Ponta Porã, Domingo, 20 de maio de 2018
26/01/2018 09h

Bitcoin é ideia inteligente', mas enfrenta bolha, diz Nobel de Economia que previu crise de 2008

Ganhador do Nobel de Economia em 2013 por trabalho de prever comportamento de mercados financeiros, Robert Shiller participou do Fórum Econômico Mundial.

G1
 
 
Robert Shiller, um dos ganhadores do Nobel, participa de coletiva de imprensa nesta segunda (Foto: Reuters) Robert Shiller, um dos ganhadores do Nobel, participa de coletiva de imprensa nesta segunda (Foto: Reuters)

O economista Robert Shiller, ganhador do Nobel de Economia, afirmou que o bitcoin é uma "ideia inteligente", mas que a moeda não é um "recurso permanente em nossas vidas" nesta quinta-feira (25), durante o Fórum Econômico Mundial, que ocorre em Davos, na Suíça.

O professor da Universidade de Yale (EUA) foi premiado em 2013 por seu trabalho acadêmico para prever como mercados financeiros se comportam. Ele recebeu o Nobel ao lado de outros dois economistas norte-americanos, Eugene F. Fama e Lars Peter Hansen.

Experimento interessante

Ele participou de um painel para discutir se o bitcoin enfrenta uma bolha especulativa ou não. Ele chegou a elogiar a moeda.

"O bitcoin é uma ideia inteligente.

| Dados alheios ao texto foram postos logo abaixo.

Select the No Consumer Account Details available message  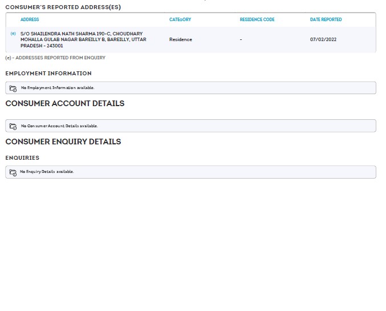click(59, 126)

Ele se tornou viral como uma moeda, mas não vai se estabilizar. É um experimento interessante, mas não é um recurso permanente para as nossas vidas", afirmou Shiller. Outros participantes não foram tão benevolentes com a moeda digital. "O dinheiro é uma convenção social", afirmou Cecilia Skingsley, do Banco Central da Suécia, o mais antigo do mundo. "Tem que ser estável de uma perspectiva do consumo e tem de haver gente suficiente preparada para aceitá-lo. Na minha visão, as criptomoedas não se encaixam nesses critérios."

Apesar disso, ela afirma que o bitcoin não representa um risco de ser o protagonista da próxima crise financeira.

Bitcoin é bolha?

Antes de receber o Nobel há 5 anos, Shiller já era uma celebridade no mundo econômico. Ele criou um índice que acompanha os preços dos bens imobiliários nos Estados Unidos. Chamado de "Case-Shiller", o indicador é publicado mensalmente pela agência de classificação de risco Standard and Poor's.

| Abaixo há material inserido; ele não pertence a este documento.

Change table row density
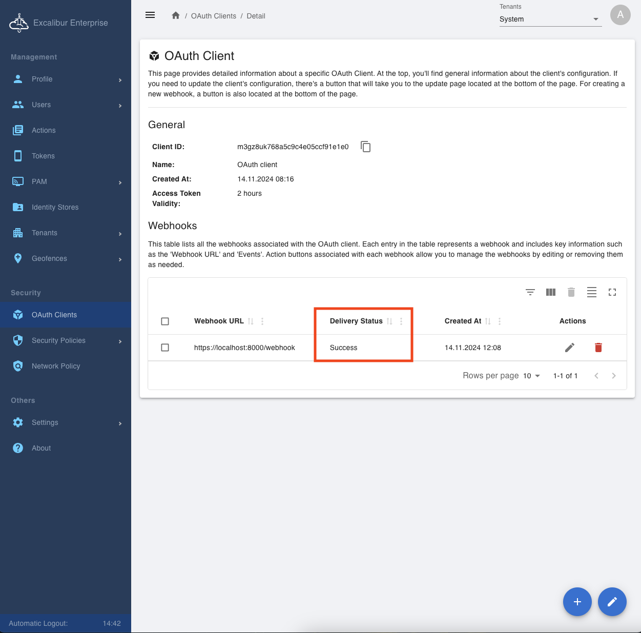This screenshot has height=633, width=641. pyautogui.click(x=592, y=292)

Usando esse índice, ele previu a turbulência financeira mundial, que nasceu com uma bolha imobiliária nos EUA. Antes da crise dos subprimes explodir, entre 2007 e 2008, ele já afirmava que o setor financeiro americano alimentava uma bolha especulativa ao aceitar imóveis como garantia de empréstimos concedidos a gente sem condições de pagar.

Apesar de achar o bitcoin uma ideia interessante, Shiller acredita que a moeda digital está envolta "em todos os aspectos de uma bolha". "Envolve histórias contagiantes de gente ganhando dinheiro e coisas assim." A cotação do bitcoin chegou a uma cotação de quase US$ 20 mil em dezembro de 2017, depois de iniciar o ano sendo vendido abaixo dos US$ 1 mil.

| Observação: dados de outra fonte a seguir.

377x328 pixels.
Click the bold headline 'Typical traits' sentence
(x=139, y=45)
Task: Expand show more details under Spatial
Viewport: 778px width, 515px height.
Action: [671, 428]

Apesar de ser especialista em analisar como ações, dólar e outros ativos flutuam, o economista acredita que a variação do bitcoin é impossível de prever.

"Quando as pessoas me perguntam, 'Eu devo investir em bitcoin?', eu respondo com outra pergunta, 'no curto ou longo prazo?'."

Para ele, as pessoas deveriam se concentrassem nas possibilidades tecnológicas do bitcoin. "Eu queria que as pessoas se sentissem menos entusiasmadas em ganhar dinheiro com bitcoin."

O foco do mundo, diz Shiller, deveria ser a "blockchain", tecnologia que faz o bitcoin funcionar. Ela é uma corrente de blocos, em que todas as transações feitas com a divisa são registradas e protegidas com uma forte camada de criptografia.